There is an old story about a Russian/English computer translation system. Apparently Russian engineers asked the English to “send us hydraulic rams” and the English read “send aquatic sheep”. Such are the dangers of letting a computer do a man’s job. We have been toying with the idea of producing an English version of the French avalanche bulletin for the past few winters but doing it by hand would take too long and even with advances in computer translation the results are horrible.
In theory it could all be so much easier. In our annual review of avalanche accidents we have suggested two ways to communicate this important safety information to non-French speaks. At its heart the avalanche bulletin communicates some standard information. Snowfall over the last 24 and 72 hours. Quality of snow cover. Prevailing winds. Estimation of current and future avalanche risk. Rather than allowing a free format bulletin this information could be codified into stock phrases. One can imagine a web interface where the nivilog enters this information through a series of forms. Once click of the button and you could have basic avy information in French, English… Russian or Chinese even. This wouldn’t preclude some free format text where the author could practise his creative writing skills. Such a system, called Infolog has already been developed in the mid- 1990s.
A potentially much more interesting system is that developed by the Utah/Wasatch avalanche service and documented by Bruce Tremper in the April 2006 Avalanche Review. Tremper says that around “85% of their fatality victims did not consult the avalanche bulletin on the day of the accidents” – who says dead men tell no tails? The basic problem is simply getting people to read the bulletins in this post-literate age. Their solution was to produce a graphical version of the bulletin, brilliant!

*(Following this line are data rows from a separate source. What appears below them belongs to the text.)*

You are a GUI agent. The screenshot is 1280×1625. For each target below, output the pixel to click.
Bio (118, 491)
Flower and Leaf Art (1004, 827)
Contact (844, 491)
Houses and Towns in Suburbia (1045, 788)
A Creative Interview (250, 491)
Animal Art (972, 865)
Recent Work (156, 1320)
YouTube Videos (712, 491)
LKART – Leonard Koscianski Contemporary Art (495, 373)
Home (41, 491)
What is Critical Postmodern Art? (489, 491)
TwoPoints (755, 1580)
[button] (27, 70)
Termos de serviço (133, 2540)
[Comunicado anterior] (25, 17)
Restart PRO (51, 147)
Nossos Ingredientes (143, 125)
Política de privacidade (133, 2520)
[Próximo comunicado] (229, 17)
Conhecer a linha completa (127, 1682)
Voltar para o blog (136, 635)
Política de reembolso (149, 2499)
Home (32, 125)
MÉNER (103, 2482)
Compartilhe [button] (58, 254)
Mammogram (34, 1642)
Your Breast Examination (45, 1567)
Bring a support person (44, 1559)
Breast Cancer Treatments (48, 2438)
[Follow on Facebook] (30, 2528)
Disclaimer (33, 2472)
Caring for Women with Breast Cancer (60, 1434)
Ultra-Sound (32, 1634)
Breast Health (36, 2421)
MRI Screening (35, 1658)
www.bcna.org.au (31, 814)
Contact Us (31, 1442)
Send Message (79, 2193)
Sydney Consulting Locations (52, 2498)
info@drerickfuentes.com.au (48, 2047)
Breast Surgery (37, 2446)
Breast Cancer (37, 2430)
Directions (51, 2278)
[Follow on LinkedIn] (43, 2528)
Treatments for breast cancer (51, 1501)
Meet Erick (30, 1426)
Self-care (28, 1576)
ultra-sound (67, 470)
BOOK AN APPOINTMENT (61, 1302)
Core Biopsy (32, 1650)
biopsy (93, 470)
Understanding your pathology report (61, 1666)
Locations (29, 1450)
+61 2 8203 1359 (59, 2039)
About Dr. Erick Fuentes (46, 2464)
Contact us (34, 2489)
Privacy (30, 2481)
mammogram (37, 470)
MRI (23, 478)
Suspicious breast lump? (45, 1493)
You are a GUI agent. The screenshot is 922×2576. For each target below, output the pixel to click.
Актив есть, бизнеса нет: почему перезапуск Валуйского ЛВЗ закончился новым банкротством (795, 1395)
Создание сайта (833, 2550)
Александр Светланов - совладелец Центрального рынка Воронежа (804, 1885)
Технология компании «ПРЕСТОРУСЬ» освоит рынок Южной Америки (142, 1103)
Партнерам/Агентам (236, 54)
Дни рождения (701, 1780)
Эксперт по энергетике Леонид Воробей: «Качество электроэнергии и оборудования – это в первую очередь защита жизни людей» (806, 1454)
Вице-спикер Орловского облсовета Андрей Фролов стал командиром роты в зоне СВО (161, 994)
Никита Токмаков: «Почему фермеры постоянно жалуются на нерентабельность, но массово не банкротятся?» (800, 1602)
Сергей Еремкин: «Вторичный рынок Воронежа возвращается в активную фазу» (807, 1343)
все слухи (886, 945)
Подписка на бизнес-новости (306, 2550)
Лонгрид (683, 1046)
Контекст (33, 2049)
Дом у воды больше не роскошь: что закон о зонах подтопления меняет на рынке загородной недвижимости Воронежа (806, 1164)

This uses a “rose” to show the International 5 level avalanche risk scale at various slope aspects and altitudes. It then gives the probability and expected size of any avalanches on those slopes and the trend over the next 24 hours. It is a fantastic system that tells you the basics in the blink of an eye.
PisteHors has a snow and avalanche blog which tracks how conditions are evolving and of course our incident reports give an idea when something is up. Last autumn we correctly identified the dangerous base that lead to the worst winter on record for backcountry fatalities so it is well worth checking this out. We have changed the format this year so you can submit your own information as a comment. Seen any avalanche activity? Got some beta about the snow conditions, let the community know. We also send out occasional emails to all PisteHors.com members when we think the conditions are particularly dangerous.
Well nearly. This week the French Weather Service started its avalanche bulletin service for the 2006/7 season. We are experimenting with an English translation of this service. The translations are done automatically using a complementary dictionary of avalanche terms. The translations will never be perfect, the limits of computer translation coupled with grammar and spelling errors by the authors ensure that. The result still reads a little like a quatrain from Nostradamus in places but we will be improving the quality of translation over the season and we hope they will provide a useful complement to the French bulletin which we strongly suggest you consult.